*Instructions to follow*:
Go through the material under this sentence. Return every line holding "Given".

*Input material*:
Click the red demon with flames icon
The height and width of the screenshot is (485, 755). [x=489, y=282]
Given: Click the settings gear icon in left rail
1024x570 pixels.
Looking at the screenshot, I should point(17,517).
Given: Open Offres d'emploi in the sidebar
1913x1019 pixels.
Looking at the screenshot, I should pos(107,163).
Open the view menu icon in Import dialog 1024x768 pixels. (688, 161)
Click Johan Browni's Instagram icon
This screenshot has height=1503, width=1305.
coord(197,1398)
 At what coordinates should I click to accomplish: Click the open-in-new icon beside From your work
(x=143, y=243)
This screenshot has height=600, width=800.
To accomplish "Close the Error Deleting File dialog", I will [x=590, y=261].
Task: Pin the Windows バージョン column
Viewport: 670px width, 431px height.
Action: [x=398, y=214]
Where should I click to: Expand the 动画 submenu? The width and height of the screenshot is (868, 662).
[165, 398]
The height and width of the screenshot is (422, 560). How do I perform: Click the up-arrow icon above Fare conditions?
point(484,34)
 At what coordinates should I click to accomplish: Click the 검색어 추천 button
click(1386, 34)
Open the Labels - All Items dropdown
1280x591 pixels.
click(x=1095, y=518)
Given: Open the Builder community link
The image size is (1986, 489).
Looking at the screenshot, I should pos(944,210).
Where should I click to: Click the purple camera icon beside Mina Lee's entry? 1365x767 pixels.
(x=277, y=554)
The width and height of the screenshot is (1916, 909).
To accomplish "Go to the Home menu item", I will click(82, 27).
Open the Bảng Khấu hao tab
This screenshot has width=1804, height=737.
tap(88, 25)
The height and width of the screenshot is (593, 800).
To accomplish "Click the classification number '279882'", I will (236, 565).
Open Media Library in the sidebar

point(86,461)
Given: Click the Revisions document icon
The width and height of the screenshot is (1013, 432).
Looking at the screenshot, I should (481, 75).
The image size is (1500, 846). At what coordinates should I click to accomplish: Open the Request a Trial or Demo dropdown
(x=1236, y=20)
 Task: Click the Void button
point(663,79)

*Finished exercise*:
Given: Click the settings gear icon in left rail
Given: Open Offres d'emploi in the sidebar
Given: Open the Builder community link
Given: Click the Revisions document icon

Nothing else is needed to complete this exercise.